Are these cyclohexanes truly chiral or is it a trick question?

[physickkksss]

Homework Statement

Looking at questions 18-20 on this webpage:
http://www.utdallas.edu/~scortes/ochem/OChem1_Lecture/exercises/ch5_stereo1.pdf

(Answers given on end of handout)

Homework Equations

Meso compounds have an internal plane of symmetry

The Attempt at a Solution

Compounds #18 and #20 seem to have an internal plane of symmetry, but the answers say that they are not meso

Am I missing something here or is that a typo on the sheet?

 

[nobahar]

Hello!

From http://books.google.co.uk/books?id=...CEAQ6AEwAw#v=onepage&q=meso compound&f=false:

"To be a meso compound, a molecule must also have chiral isomers."

Hope that helps!

 

[physickkksss]

Not really sure what that means..."chiral isomers"

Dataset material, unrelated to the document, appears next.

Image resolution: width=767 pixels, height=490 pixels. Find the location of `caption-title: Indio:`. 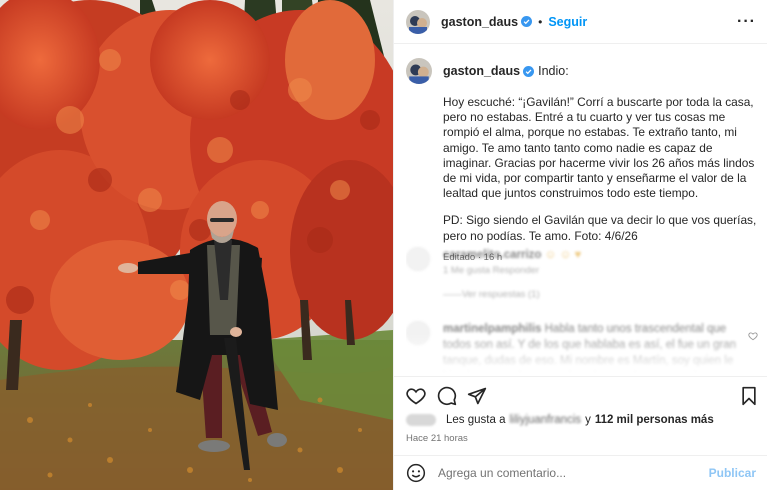

caption-title: Indio: is located at coordinates (554, 71).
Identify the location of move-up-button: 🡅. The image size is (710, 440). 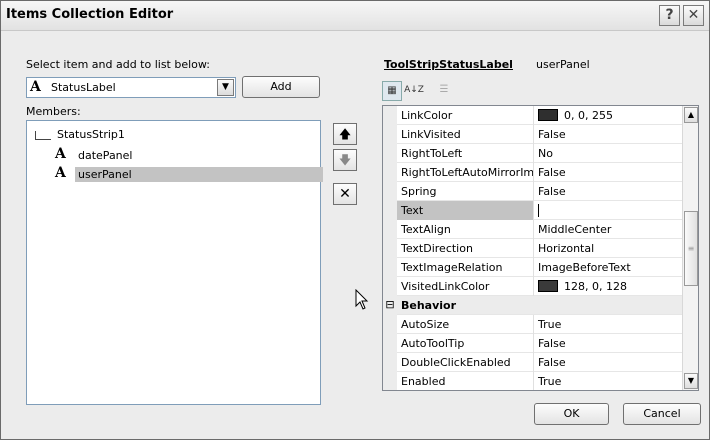
(345, 134).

For example, wouldn't the molecule in Q#20have chiral isomers, if you change one of the methyl groups to another configuration?

 

[nobahar]

This is my understanding of meso compound, enantiomers, etc. Maybe chemistree or Borek could weigh-in if need be.

There is steroisomerism and structural isomerism: structural isomerism is when you have the same number of atoms and the same number of each type of atom in the molecules but the way they are connected up is different (see http://en.wikipedia.org/wiki/Structural_isomer). Stereoisomerism is when you have the same number of atoms and the same number of each type of atom in the molecules AND the molecules are connected up the same way, but the positions in space of the atoms relative to one another is different (see http://en.wikipedia.org/wiki/Stereoisomerism).

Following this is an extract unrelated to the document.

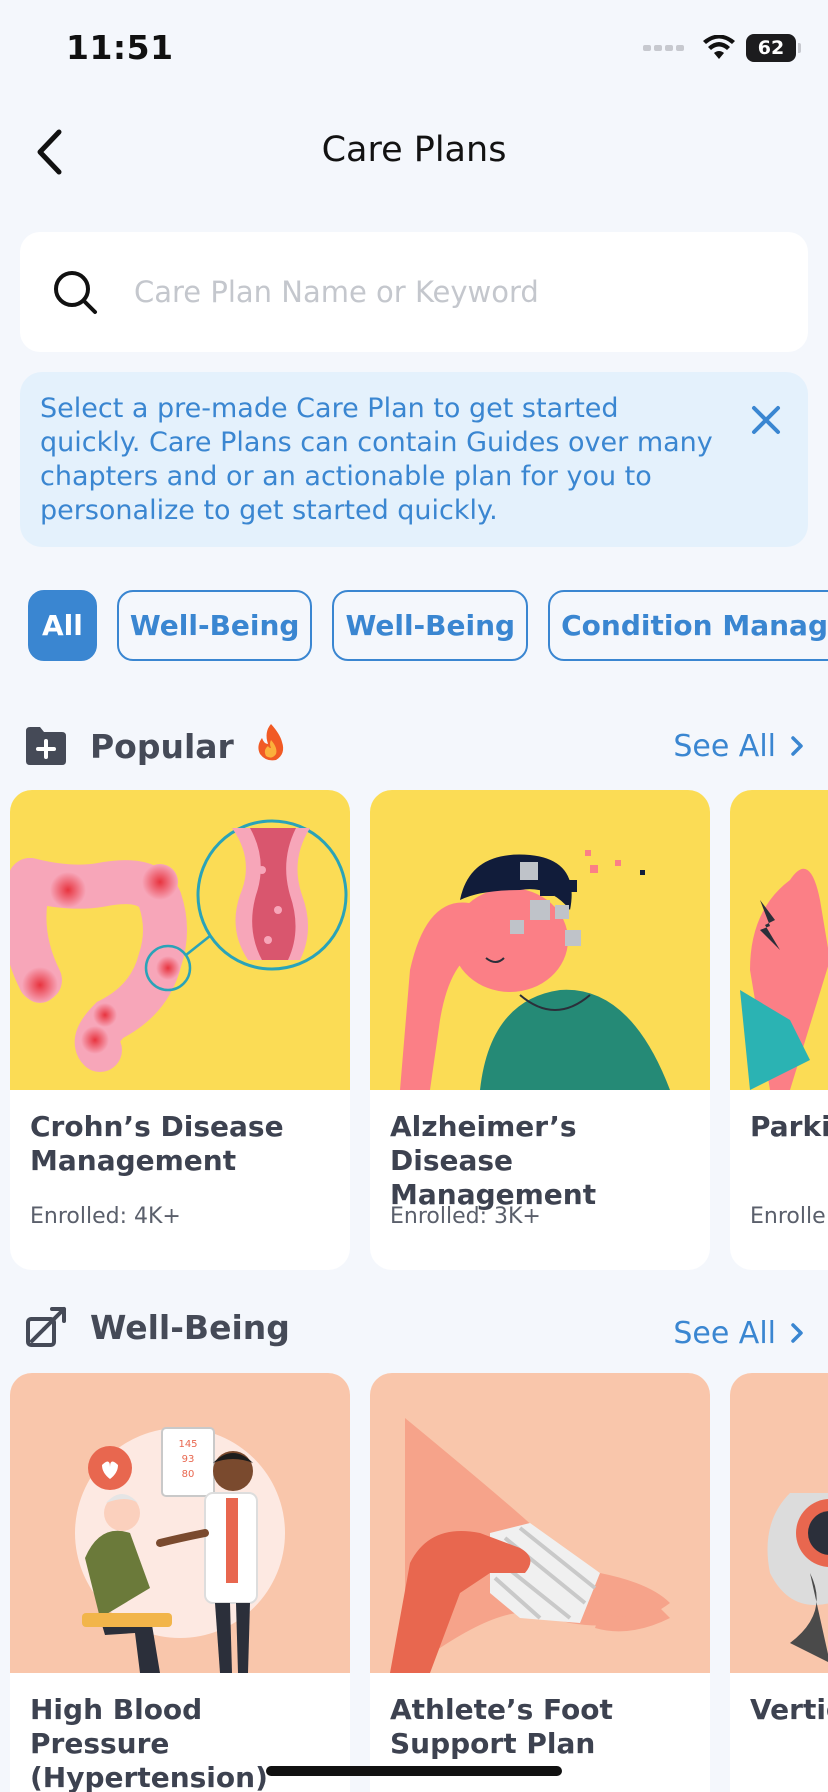 The height and width of the screenshot is (1792, 828). Describe the element at coordinates (540, 940) in the screenshot. I see `alzheimers-illustration` at that location.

Chirality is to do with mirror-images: if you move one of the functional groups - such as a methyl group - to a different carbon you have structural isomerism, but they aren't mirror images. If you take a molecule and draw its mirror image, and you can't rotate it such that you end up with the original (i.e they are not superposable) then you have a chiral (as oppose to an achiral) molecule - the molecules are enantiomers.

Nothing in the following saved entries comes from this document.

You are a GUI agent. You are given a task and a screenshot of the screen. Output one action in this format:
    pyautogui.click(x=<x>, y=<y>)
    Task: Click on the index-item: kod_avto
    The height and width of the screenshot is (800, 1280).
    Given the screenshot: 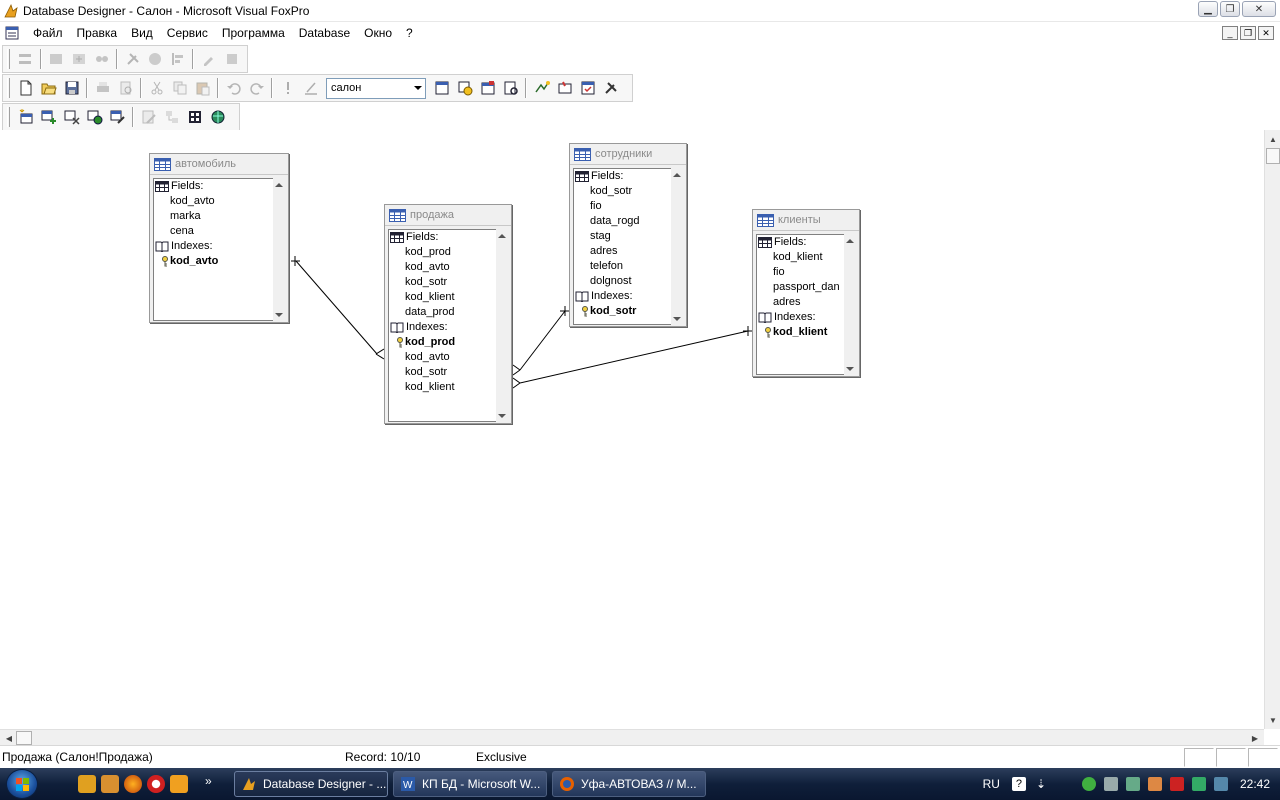 What is the action you would take?
    pyautogui.click(x=443, y=358)
    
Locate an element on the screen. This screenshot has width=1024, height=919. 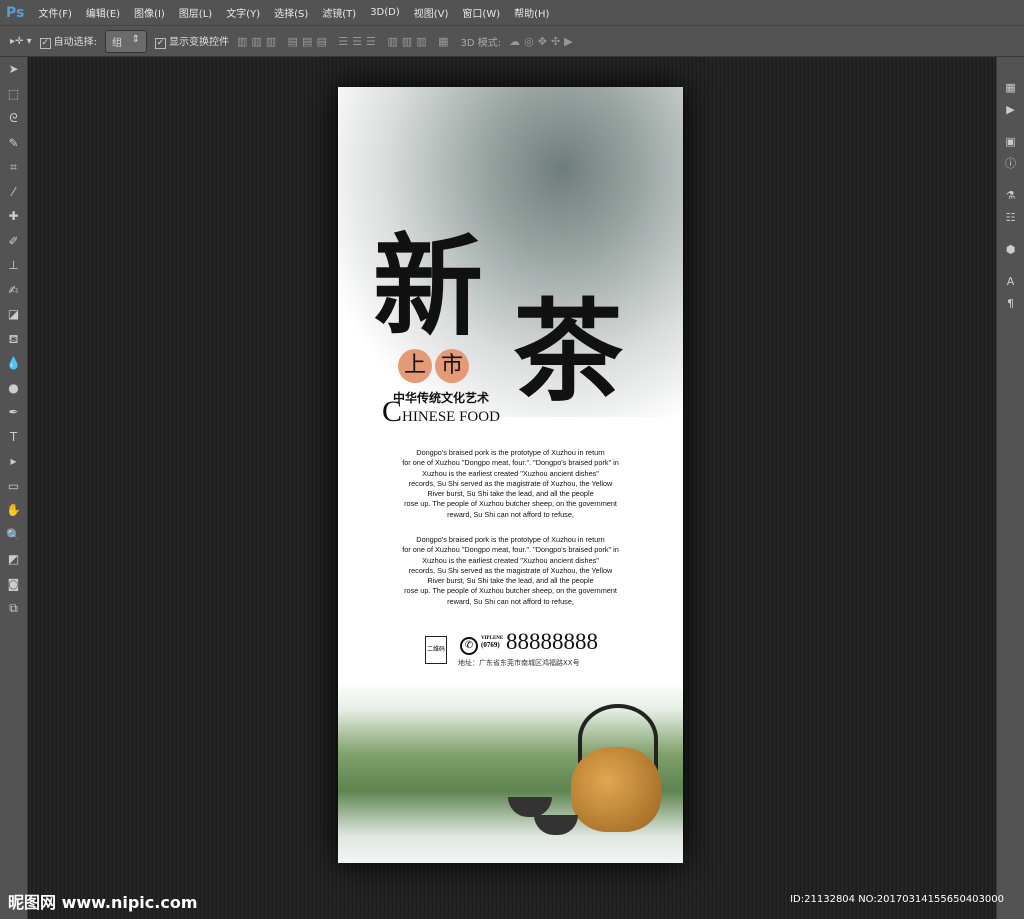
show-transform-label: 显示变换控件 is located at coordinates (198, 42).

This can be extended: you can get molecules that are connected in the same way and that differ in the position of the atoms relative to one another in space (stereoisomerism), but are not mirror-images of one another: these are diastereoisomers.
When a compound has enantiomers, and these enantiomers have a diastereoisomer that is superposable on its mirror-image, then the 'version' of the molecule that is superposable on its mirror-image is the meso compound. You can see this in figure 3.4 in the link above: for tartaric acid, there are enentiomers, and these enantiomers are diastereoimsomers to the meso compound, the relative arrangement of the atoms in space is different between all three, but the mirror image of the meso compound can be rotated such that is is superposable on the original.

Sorry if that explanation is confusing. I recommend the wikipedia links and the link to the textbook above.

 

[nobahar]

I figured it might help to do two examples - 19 and 20 - from your questions.
If you draw 19, and then draw its mirror image, you'll find you can rotate the mirror-image to match the original, these are superposable, it meets one requirement for being a meso comppound, but it also needs diastereoisomers that are enantiomers. The way the atoms in the molecules are connected needs to be kept the same, but the positions in space can be changed: it wouldn't bemuch use to move both the Cls behind the plane of the screen, because you can rotate the molecule to get the same compound. Instead, move one Cl behind the plane of the screen and keep the other Cl pointing out of the plane; then draw the mirror-image of this. You'll find they are not superposable, they are eneantiomers and both are diastereoisomers of the compound drawn in 19 (where both Cls are coming out of the plane of the screen). 19 also meets the second requirement: it has diastereoisomers that are enantiomers. Therefore, 19 is a meso compound.

For 20, if you draw its mirror-image, you'll find you can rotate the molecule to get the original. It meets the first requirement for a meso compound. To get a diastereoisomer of 20, do the same thing as for 19: keep one Cl coming out of the plane of the screen and draw one Cl going behind the plane of the screen; then draw its mirror-image. You'll find you can rotate it to overlap. These are therefore not enantiomers, and therefore 20 is not a meso compound because there are not diastereoisomers of 20 that are enantiomers.

Hope that helps! (and I hope its right!)

 

[chemisttree]

Homework Statement

Looking at questions 18-20 on this webpage:
http://www.utdallas.edu/~scortes/ochem/OChem1_Lecture/exercises/ch5_stereo1.pdf

(Answers given on end of handout)

Homework Equations

Meso compounds have an internal plane of symmetry

The Attempt at a Solution

Compounds #18 and #20 seem to have an internal plane of symmetry, but the answers say that they are not meso

Am I missing something here or is that a typo on the sheet?

1,4-disubstituted cyclohexanes are not chiral because they have identical substitution around the putative 'asymetric' carbons... which aren't asymetric at all. Bicyclo[2.2.2]octane similarly has no chiral centers.

This is a cruel and twisted version of the 'meso trap'.